Ayun: Thanks so much for letting me park the virtual tour bus on Mommy Matter's back 40, Christine, and best of luck w/ the potty!
"I used to think that this expression meant that we all shared one boat, that your paddles are made lighter by the presence of others. That's not what it means. Even on a good day, my paddles feel like they're filled with buckshot. I'm willing to bet that every other mother's do too. Shortly after you give birth, most of the activities that defined your identity are suspended to let you mix apple juice, deal with somebody else's snot and develop a lot of highfalutin ideas about television. You're not being paranoid or melodramatic if you feel like you're the only grown-up in your boat. The kids never leave the boat either, but what help are they with the paddles? Their arms are hardly bigger than celery stalks. Also, as delightfully surreal and repeatable as their beginning syntax might be, their conversation cannot sustain you through the tedious stretches. If it were't for those little kids waiting for you to harpoon a fish so that they can tell you they don't like fish, you'd go right over the gunwales.
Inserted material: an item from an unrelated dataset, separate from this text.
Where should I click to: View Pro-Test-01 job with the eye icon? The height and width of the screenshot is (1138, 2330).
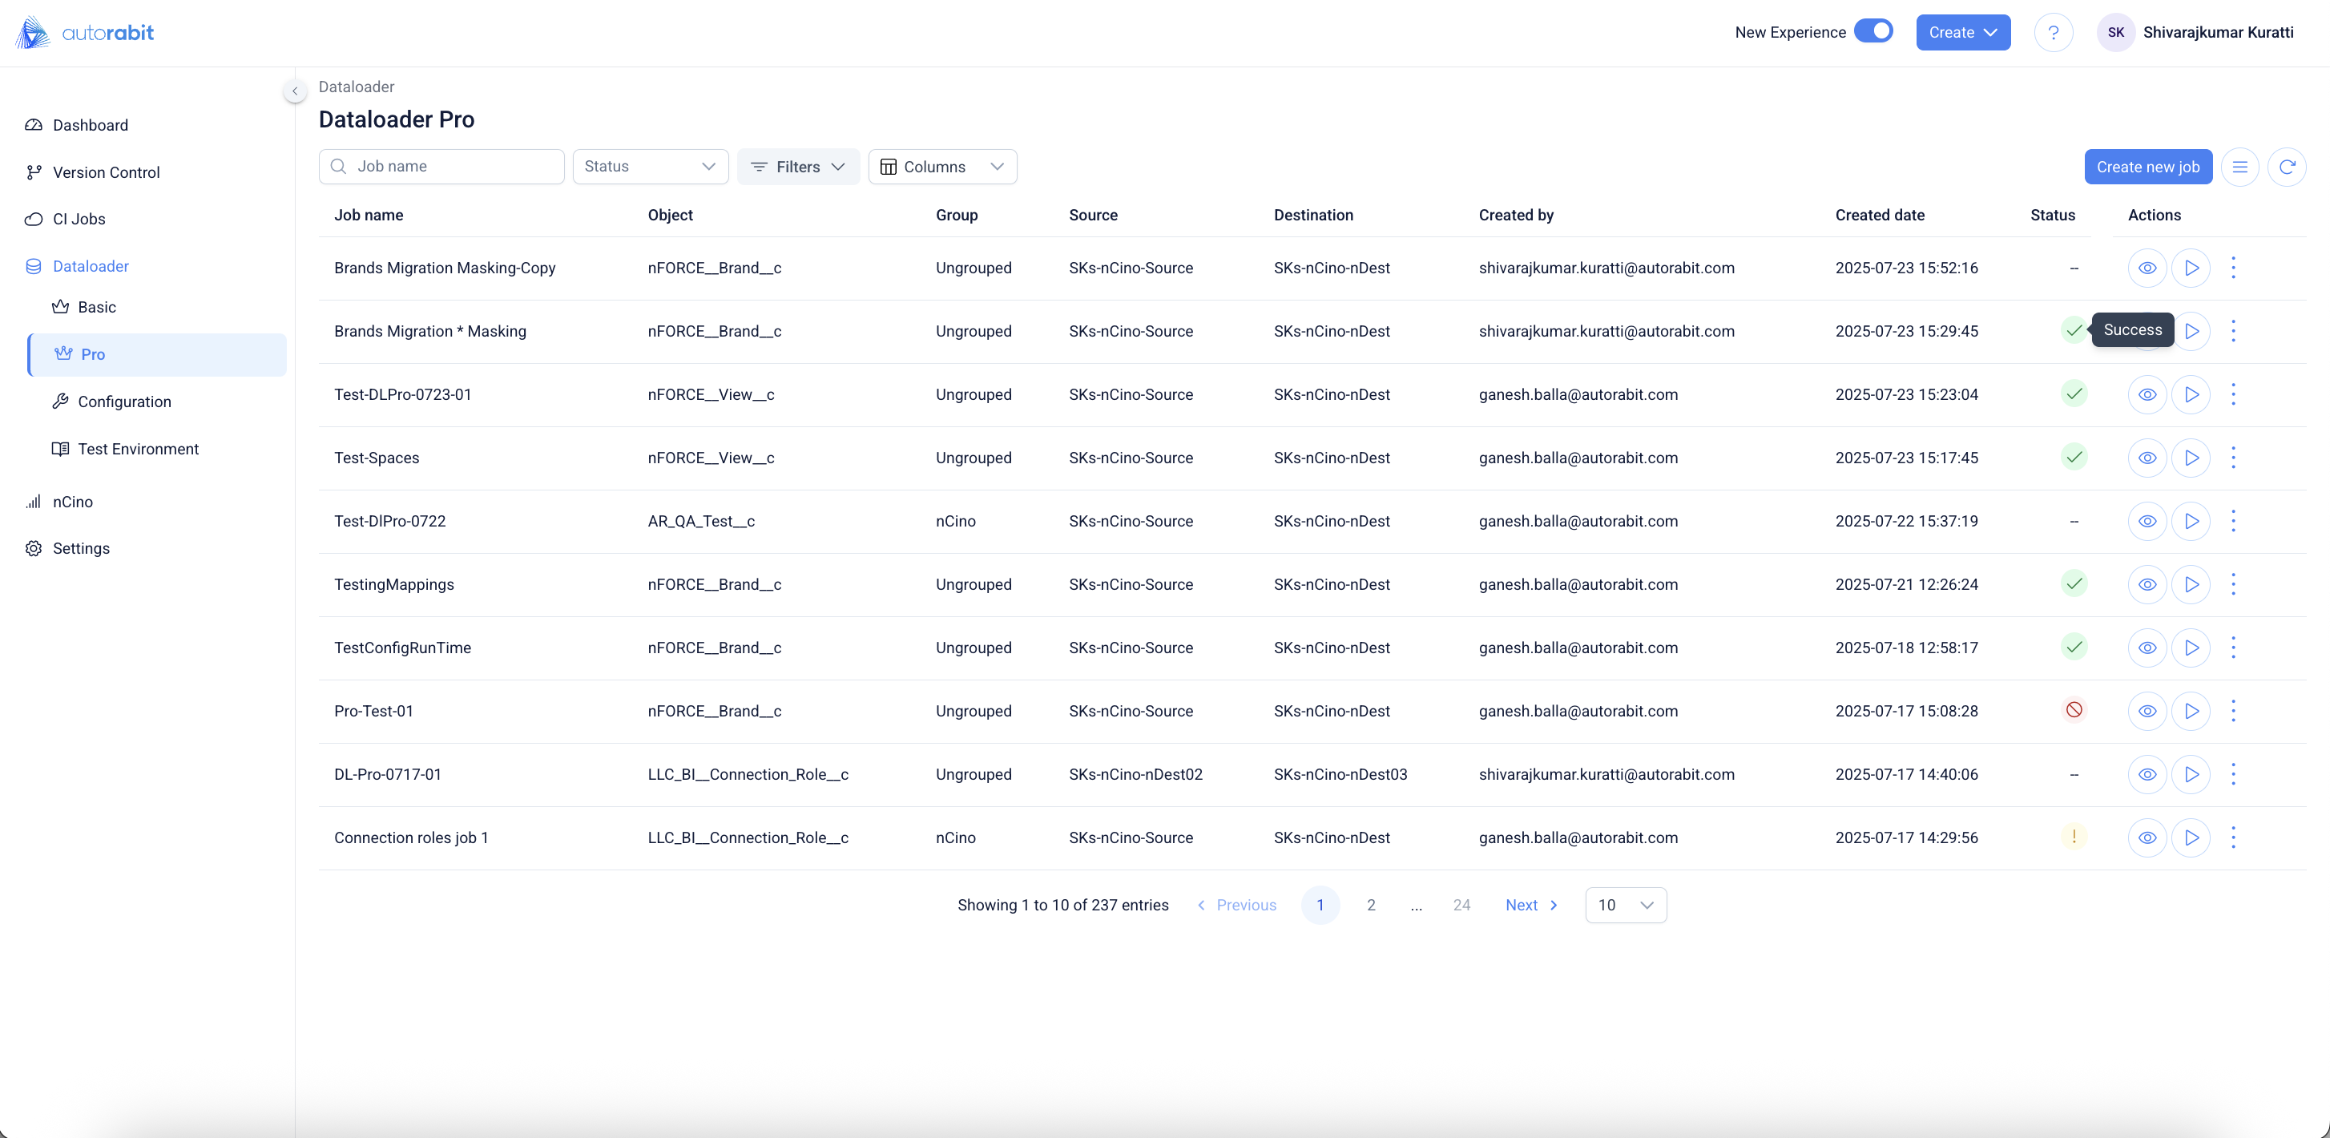[2146, 711]
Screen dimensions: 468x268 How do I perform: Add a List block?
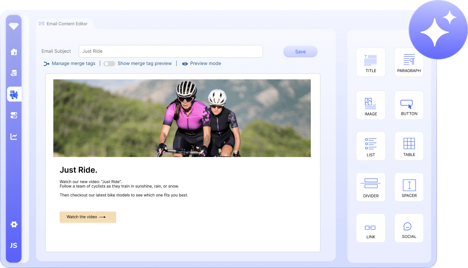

You can't leave them to fend for themselves, even though they are the ones who got you into this mess. You're stuck choking down soggy peanut butter and jelly sandwiches in that leaky skiff. The inviting blast of an ocean liner taunts you as it glides by, its portholes twinkling like a string of white Christmas lights. Damn the passenger list of merrymakers in bias-cut gowns and party hats. It's always New Year's Eve nineteen-thirty-something on the ocean liner. Too bad you're missing it. Then in the middle of some dark night, when you're up, dog tired, struggling to keep your sleeping children out of the bilge water, you notice another crappy little boat a few yards out. And another. And another. The ocean is fairly crawling with boats as crappy and little as yours. Each one holds a mother tethered to a baby, a sleeping toddler or jacked-up three-year-old still gibbering from an ill-advised late-afternoon sugar fix. We're all in the same boat, all right. It smells like mildewed life preservers. There are millions of these boats in the sea. We shout to each other across the waves. Nobody will get offended if you have to interrupt her midsentence to seize your daughter by the ankle before she dives after a birthday party favor she dropped overboard, possibly on purpose."